> [Required work]: Write out exactly, excluding pictures, the lines from the one containing "The height and" through the end of the data, both included.

Screenshot grounding data:

= Beginning of Section =

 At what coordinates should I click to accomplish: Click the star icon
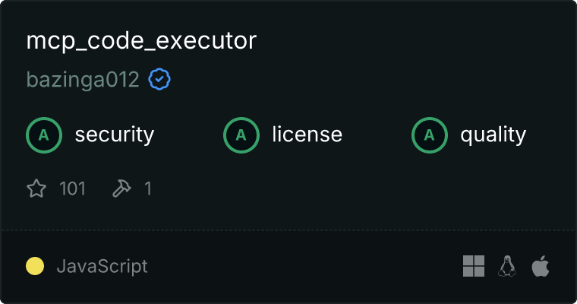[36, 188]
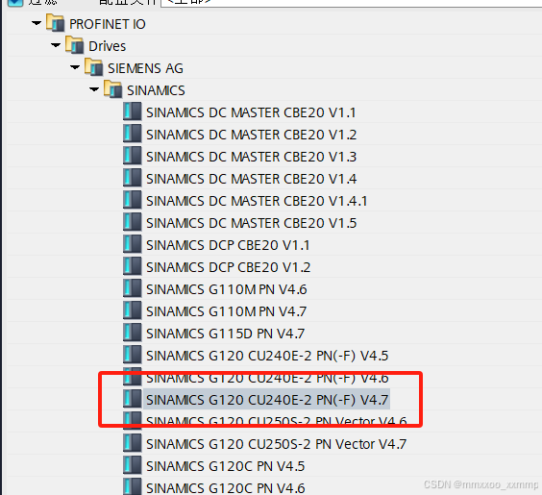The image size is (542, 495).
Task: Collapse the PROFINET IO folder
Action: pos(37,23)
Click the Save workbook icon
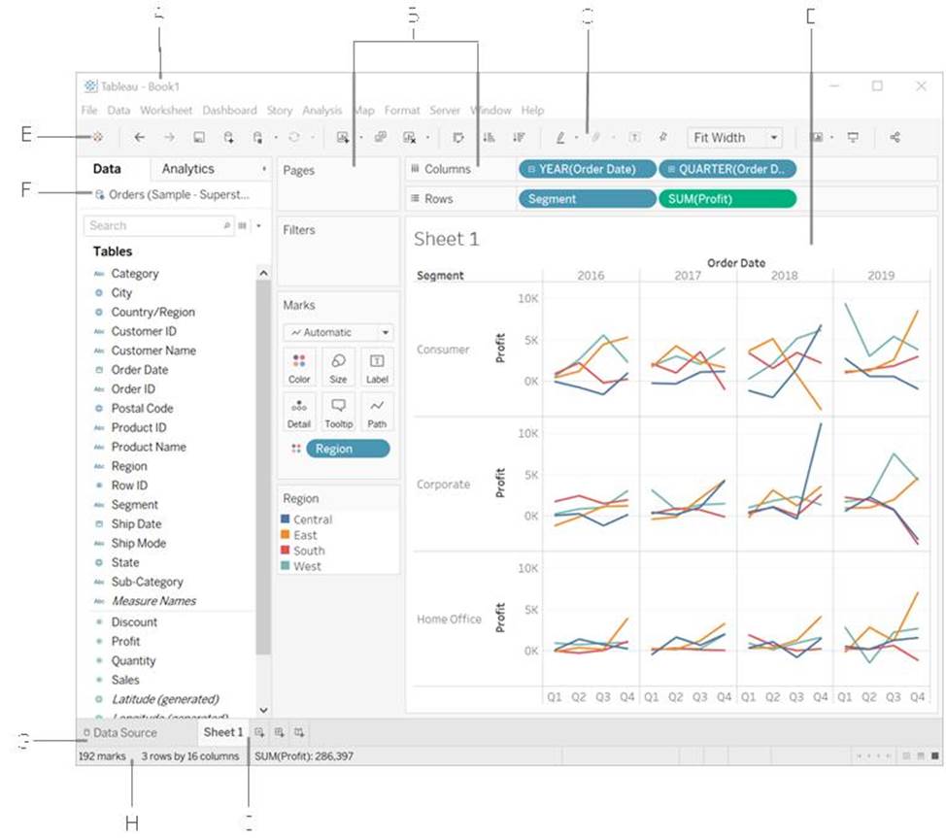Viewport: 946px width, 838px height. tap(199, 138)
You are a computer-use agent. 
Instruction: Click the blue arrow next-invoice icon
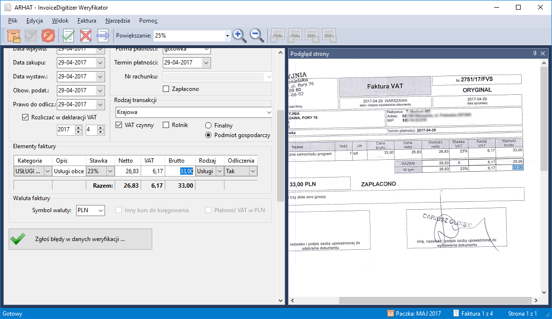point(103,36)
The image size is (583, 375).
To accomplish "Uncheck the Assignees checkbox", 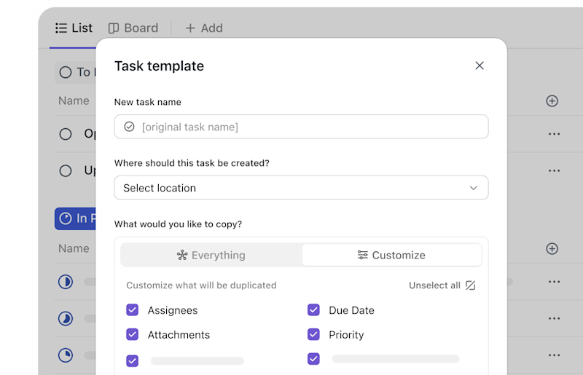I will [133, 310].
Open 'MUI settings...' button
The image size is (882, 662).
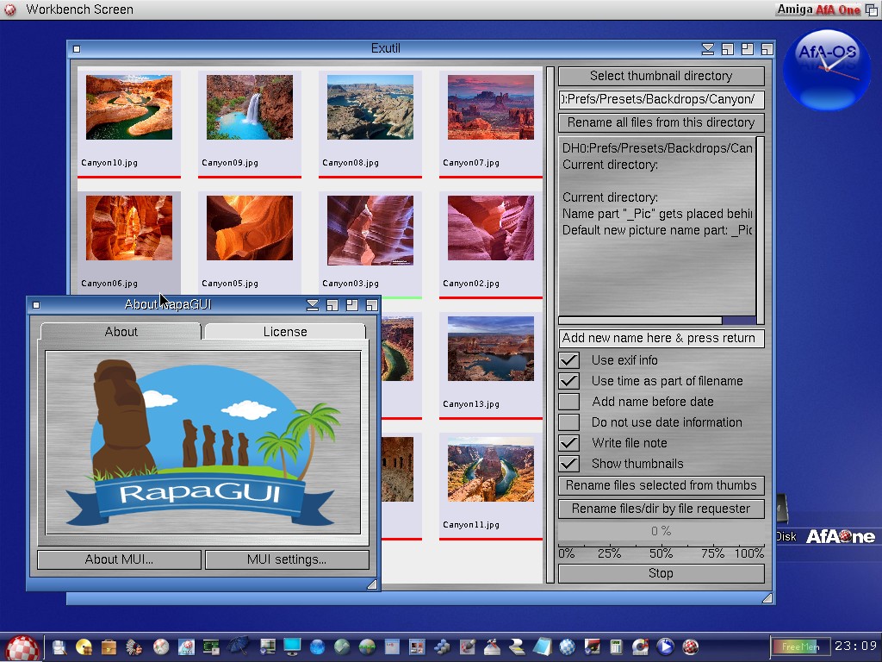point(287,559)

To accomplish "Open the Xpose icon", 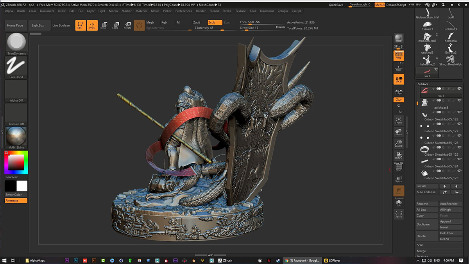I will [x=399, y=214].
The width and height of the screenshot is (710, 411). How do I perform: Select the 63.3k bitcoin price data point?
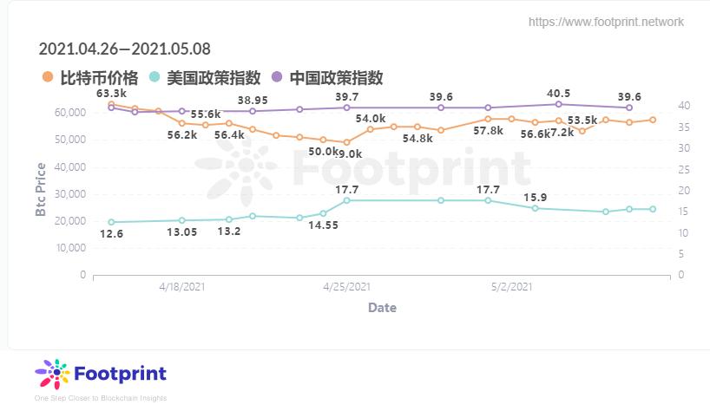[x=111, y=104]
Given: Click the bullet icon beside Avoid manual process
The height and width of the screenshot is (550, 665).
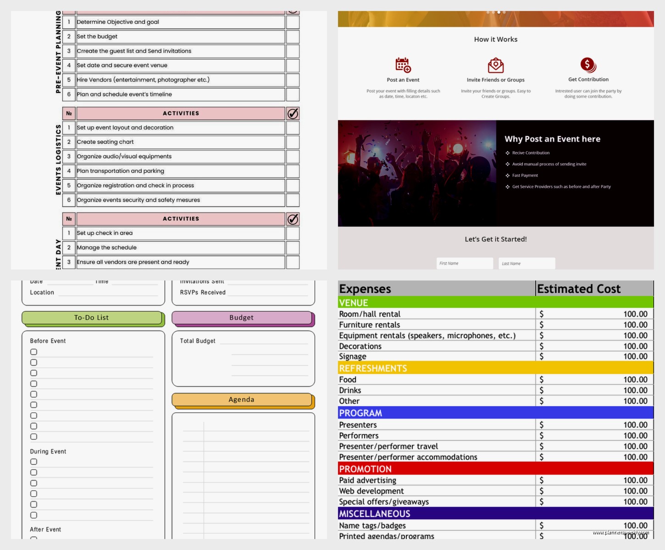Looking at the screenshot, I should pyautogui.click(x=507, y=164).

= End of Section =

> [Solution to this task]:
The height and width of the screenshot is (550, 665).
Looking at the screenshot, I should pyautogui.click(x=507, y=164).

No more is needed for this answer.